In Philadelphia, research shows that maternal health outcomes improved as small community hospitals shuttered and more births were centralized at large teaching institutions with more resources to prevent emergencies.
Patients gained and lost
Hernandez said the new women’s hospital will serve some of the patients missing a neighborhood hospital as a result of the recent string of closures: Parkview, Northeastern, Jeanes, and Frankford-Torresdale hospitals all either closed entirely or closed their maternity wards between 2003 and 2009. He said he expects the volume of deliveries will go up at Temple’s new facility.
But Duncan, May, and others all said they worried the move will leave behind some of the North Philadelphia patients who easily access the hospital on North Broad Street.
“I don’t know how many of our patients now will travel up to that area to have their babies,” said May.
Over the summer, Temple was awarded a $6 million grant in partnership with Maternal Wellness Village/Oshun Family Center to measure the impact of support for Black women by Black women on cardiovascular health. Some involved worried the entire scope of the community population they were studying and working with would change if the hospital moved, since it’s less accessible by public transportation and serves a different demographic.
“Temple is dedicated to the North Philly population,” said Duncan. “By taking it out of the community and taking it off the public transportation system, you’re really abandoning that patient population.”
Hernandez clarified that the prenatal clinic at the main hospital will remain open, meaning that patients who currently take public transportation or walk to the hospital from the surrounding area will be able to continue to do so. They would simply have to arrange transportation for the delivery.
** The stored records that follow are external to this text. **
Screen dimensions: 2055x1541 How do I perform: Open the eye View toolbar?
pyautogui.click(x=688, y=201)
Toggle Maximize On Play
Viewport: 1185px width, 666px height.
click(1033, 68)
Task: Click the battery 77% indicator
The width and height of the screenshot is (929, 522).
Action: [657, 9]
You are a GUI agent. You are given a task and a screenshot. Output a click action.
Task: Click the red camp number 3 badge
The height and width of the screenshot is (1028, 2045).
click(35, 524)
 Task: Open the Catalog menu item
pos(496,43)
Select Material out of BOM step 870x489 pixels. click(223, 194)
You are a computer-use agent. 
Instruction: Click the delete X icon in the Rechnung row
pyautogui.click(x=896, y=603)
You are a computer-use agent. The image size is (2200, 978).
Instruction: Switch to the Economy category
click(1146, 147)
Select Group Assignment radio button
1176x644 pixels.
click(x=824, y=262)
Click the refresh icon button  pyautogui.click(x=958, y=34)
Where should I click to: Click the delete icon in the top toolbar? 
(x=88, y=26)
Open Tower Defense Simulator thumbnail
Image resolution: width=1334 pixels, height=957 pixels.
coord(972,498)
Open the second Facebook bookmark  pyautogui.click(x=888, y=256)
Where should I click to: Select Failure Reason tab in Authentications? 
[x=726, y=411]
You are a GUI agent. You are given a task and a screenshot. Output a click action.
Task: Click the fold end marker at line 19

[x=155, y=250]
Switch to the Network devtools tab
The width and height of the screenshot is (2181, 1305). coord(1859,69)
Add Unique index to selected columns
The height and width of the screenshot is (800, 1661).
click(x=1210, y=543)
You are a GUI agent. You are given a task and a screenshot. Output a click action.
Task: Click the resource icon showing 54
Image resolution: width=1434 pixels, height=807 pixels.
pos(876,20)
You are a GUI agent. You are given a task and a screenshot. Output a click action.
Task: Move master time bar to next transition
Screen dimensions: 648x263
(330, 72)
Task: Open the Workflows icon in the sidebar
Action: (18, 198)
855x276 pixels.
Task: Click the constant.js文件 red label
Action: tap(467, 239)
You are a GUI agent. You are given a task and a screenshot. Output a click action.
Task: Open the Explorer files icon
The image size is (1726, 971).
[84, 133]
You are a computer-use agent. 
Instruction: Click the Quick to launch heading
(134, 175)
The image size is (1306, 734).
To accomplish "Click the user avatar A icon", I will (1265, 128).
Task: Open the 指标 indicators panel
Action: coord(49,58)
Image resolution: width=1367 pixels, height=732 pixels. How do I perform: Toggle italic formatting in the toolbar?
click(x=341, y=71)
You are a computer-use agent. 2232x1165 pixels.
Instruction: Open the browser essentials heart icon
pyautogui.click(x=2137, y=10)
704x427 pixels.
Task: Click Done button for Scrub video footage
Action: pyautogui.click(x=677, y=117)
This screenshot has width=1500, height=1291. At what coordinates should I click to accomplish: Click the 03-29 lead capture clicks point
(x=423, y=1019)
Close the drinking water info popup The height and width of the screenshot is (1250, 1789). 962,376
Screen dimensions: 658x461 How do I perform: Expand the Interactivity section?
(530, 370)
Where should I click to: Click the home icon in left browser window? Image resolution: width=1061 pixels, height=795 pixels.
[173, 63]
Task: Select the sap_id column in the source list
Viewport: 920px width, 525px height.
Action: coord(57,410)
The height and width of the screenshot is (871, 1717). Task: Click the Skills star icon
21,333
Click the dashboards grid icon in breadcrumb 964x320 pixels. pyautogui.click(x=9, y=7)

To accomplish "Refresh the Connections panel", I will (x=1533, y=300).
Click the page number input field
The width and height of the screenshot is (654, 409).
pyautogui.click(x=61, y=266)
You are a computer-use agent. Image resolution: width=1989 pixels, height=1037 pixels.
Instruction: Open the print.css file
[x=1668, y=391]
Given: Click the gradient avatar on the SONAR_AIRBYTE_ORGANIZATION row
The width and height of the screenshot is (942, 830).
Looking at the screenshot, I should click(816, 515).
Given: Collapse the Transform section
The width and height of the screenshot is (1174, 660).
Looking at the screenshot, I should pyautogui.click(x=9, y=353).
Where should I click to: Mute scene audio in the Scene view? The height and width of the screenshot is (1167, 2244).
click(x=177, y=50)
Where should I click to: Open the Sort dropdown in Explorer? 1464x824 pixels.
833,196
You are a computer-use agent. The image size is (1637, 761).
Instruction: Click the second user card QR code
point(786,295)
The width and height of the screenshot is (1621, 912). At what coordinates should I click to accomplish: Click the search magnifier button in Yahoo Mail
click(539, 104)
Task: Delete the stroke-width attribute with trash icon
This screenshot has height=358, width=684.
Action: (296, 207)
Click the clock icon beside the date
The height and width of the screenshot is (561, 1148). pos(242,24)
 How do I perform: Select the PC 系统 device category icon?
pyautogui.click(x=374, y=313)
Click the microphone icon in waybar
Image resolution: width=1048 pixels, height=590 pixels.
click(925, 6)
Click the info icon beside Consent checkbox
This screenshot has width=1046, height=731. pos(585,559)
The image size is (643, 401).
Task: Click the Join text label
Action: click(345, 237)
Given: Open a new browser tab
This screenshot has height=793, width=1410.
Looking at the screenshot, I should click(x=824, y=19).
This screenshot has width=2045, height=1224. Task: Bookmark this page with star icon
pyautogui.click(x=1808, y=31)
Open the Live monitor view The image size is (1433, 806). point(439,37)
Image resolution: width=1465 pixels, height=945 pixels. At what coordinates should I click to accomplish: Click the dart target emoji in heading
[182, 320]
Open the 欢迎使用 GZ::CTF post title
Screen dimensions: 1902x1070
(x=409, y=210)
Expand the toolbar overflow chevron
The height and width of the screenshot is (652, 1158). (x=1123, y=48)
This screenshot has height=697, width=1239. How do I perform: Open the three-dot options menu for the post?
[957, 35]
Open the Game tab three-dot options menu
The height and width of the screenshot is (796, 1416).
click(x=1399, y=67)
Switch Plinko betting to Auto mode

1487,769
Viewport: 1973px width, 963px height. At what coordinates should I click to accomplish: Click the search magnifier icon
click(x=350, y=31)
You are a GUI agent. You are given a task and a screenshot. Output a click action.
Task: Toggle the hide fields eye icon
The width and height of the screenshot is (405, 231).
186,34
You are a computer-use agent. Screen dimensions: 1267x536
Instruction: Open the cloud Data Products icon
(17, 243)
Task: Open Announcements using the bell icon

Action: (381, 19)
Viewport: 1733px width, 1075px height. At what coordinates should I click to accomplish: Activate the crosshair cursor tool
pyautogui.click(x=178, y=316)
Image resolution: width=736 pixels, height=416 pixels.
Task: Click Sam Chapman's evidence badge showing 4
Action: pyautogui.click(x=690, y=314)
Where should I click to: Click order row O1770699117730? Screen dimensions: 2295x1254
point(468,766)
Rastogi said the health system conducted market research that showed two-thirds of obstetrics patients live between the current and new locations.
When asked whether other departments had been considered to occupy the new campus instead of labor and delivery, Hernandez said that because patients at Temple have comorbidities across all departments, moving to a satellite facility would pose the same problem for any group. Relative to other departments he said, obstetrics patients are actually lower risk.
Michelle Duncan is not inclined to consider it that way.
“Everybody tends to think of obstetrics as happy,” she said. “But the fact of the matter is if something goes wrong, it goes very, very wrong, and it can go wrong very fast.”
The official move must be approved by the state Health Department, which Temple has not yet requested. Philadelphia Department of Public Health spokesperson James Garrow said the city’s health commissioner, Dr. Cheryl Bettigole, had received notification of Temple’s plans and reached out to learn more about which services would be on site, specifically in terms of operating rooms, ICU, pulmonology critical care, a blood bank, and a Pediatric Intensive Care Unit.
Temple hopes to issue a request for proposals for the Juniata Park building’s redesign after Thanksgiving and start operating at the new facility in late 2022.
In response to the concerns coming from many of its obstetricians, Rastogi said the administration will be more open to feedback going forward.
“The next phase of this is going to be hearing the voice of the customer, which is the patient, and hearing the voice of our employees who are bedside or who are doing this day in and day out,” he said. “It’s not like this is a done deal.”